Meet Me Where I'm At
Authors, Cindy Best, MS, PT , Joyce Shor Johnson
The many gifted and spirited children the author works with at A.R.T.S (Adaptive art. Respite. & Therapeutic play. Services.) inspired her to write this book. Often times, she noticed children felt misunderstood at home, school, and in the community. This book helps children understand how they are wired and it gives them a way to communicate without having to express it verbally or face-to-face. It provides something concrete that could be individualized and given to new teachers, coaches, or friends to help them understand who the child is and how he or she functions best. Most importantly, this resource teaches children how to advocate for themselves!
About the Author
Cindy Best, MS, PT has been a pediatric physical therapist and an artist for over 25 years. She is the owner of Little Bear Pottery and creator of Adaptive art. Respite. & Therapeutic play. Services (A.R.T.S.). Cindy was diagnosed with ADHD as an adult. She works with children and adults of all ages and abilities, but primarily with students on the Autism Spectrum. She is the loving mom to two amazing sons, one with ADHD and the other with mild autism. She is grateful for the pieces of ADHD and autism in herself and her children, for it is these pieces that help to make each of them the amazing, spirited, and passionate people they are. She lives in a little log cabin at the base of Mt. Kearsarge in North Sutton, New Hampshire, with A.R.T.S. and Little Bear Pottery nestled into the barn next door.
Joyce Shor Johnson earned an M.F.A. in creative writing for Young People from Lesley University. After acquiring her degree, she took a position teaching Learning Skills to high school students. Though she will forever be a New Yorker at heart, she lives in New Hampshire with her husband and two almost grown children. When she’s not working on her latest novel, you can find her reading, running, cycling, and traveling the globe. Some of the amazing places she has been include: honeymooning in Africa, spending time at the top of the Schilthorn in Switzerland, standing in some of the ancient stone circles of Ireland, exploring the salt mines in Saltzburg, Austria, and boating on a crocodile infested river in Costa Rica.
Book Review by Gavin Bollard, Australian Book Review site: "Life with Asperger's"
Meet me where I'm at is a very unusual book. It's half picture book and half workbook and I don't mean, the first few pages are one and the rest are the other. This book seamlessly blends both at the same time.
The general idea of this book is to get children with special needs to let others around them know exactly "where they are at".

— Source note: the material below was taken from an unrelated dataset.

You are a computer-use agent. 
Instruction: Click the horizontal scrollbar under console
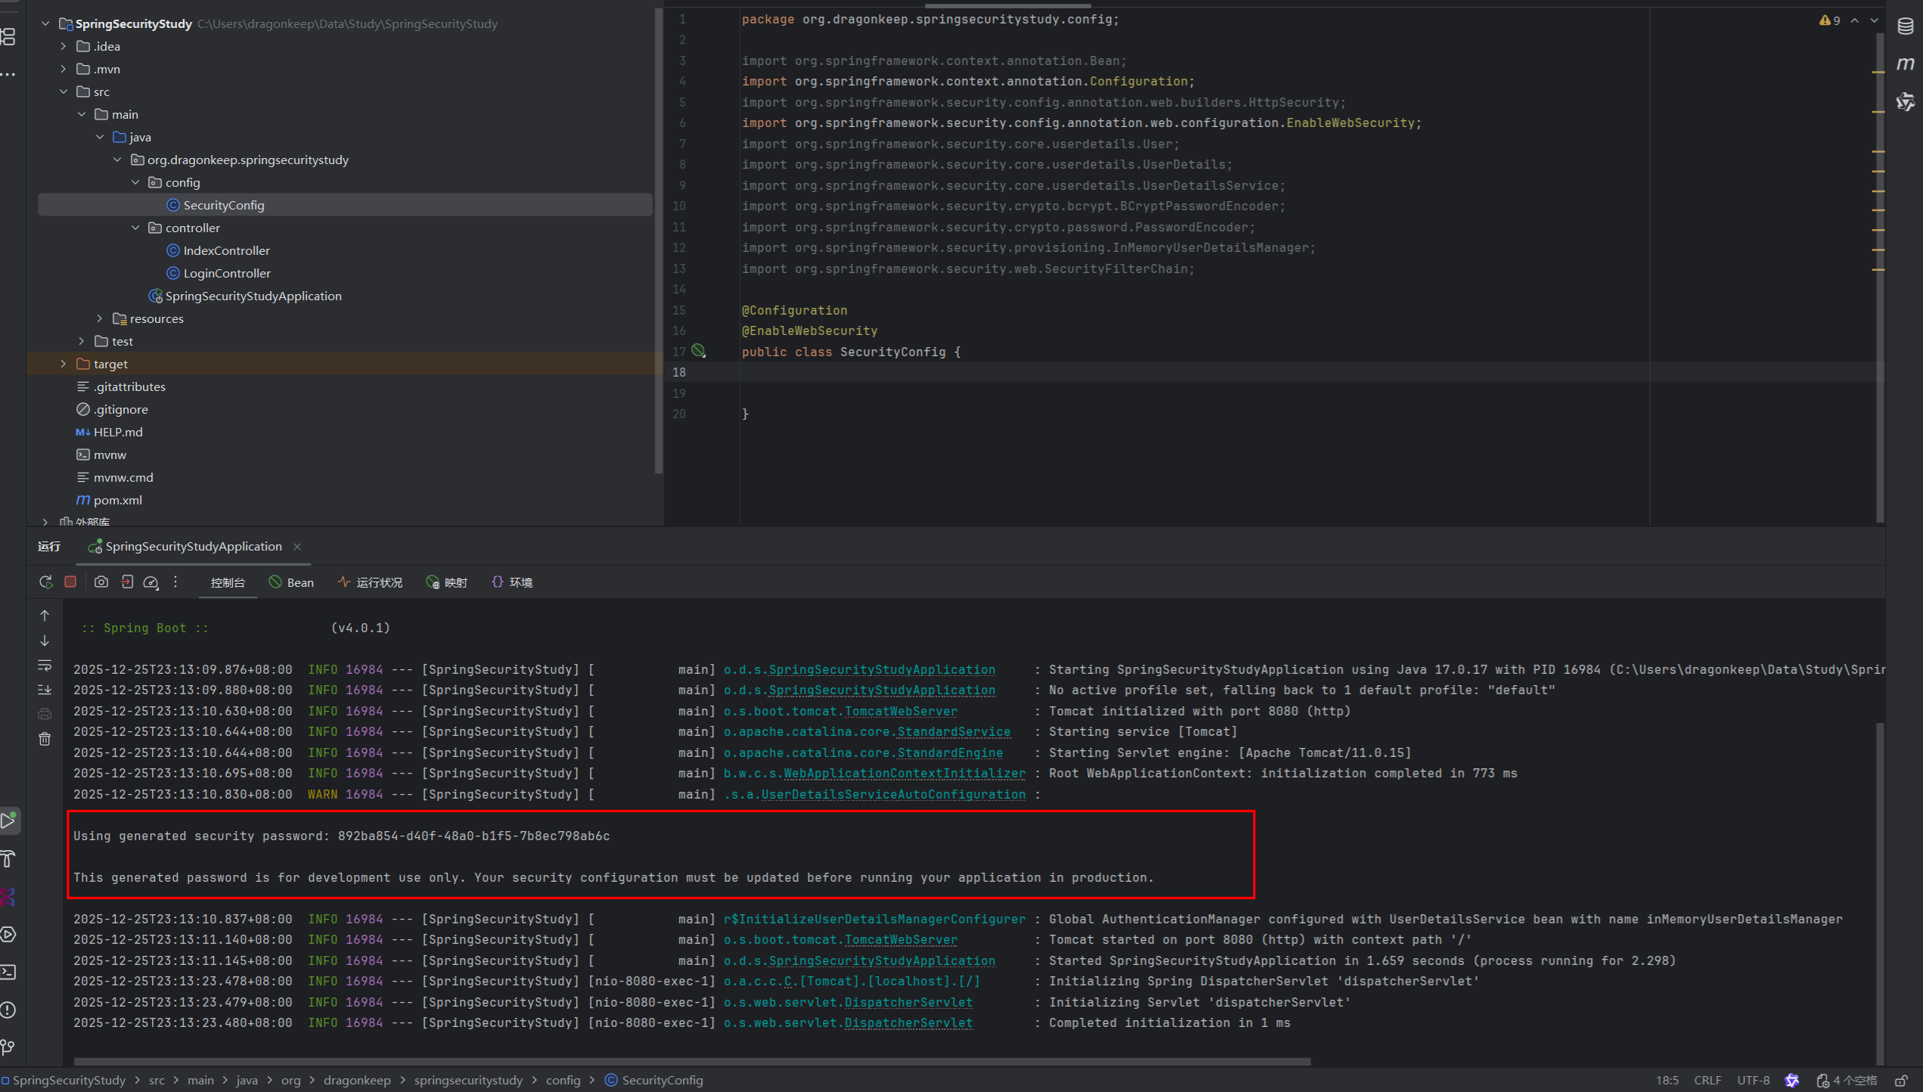692,1062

Instead of expecting children with special needs to stretch to meet their parents, teachers and friends on levels where they can't function well, this book aims to encourage them to advocate for themselves and ask others to meet them at their own level.
It's a very interesting concept which I've seen in adult work before. This is the first time I've seen this agenda come though in a book aimed at kids - and it's a very welcome move.
The main pages in "Meet Me Where I'm At" follow a standard template of;
Just because I do (some undesirable behavior) doesn't mean that I don't do (desired behavior) .
meet me where I'm at
When I'm feeling (specific emotion or mood)
I sometimes need to do (specific type of response)
The book covers topics such as not meeting the teacher's gaze when they talk, hitting, not writing things down, interrupting, leaving loud classrooms, being empathetic and resisting change.
Each of these sections has areas where the child is encouraged to describe the things that work for them. It's a great self-advocacy starter.
It concludes with a reminder that all people are different and that everyone has value.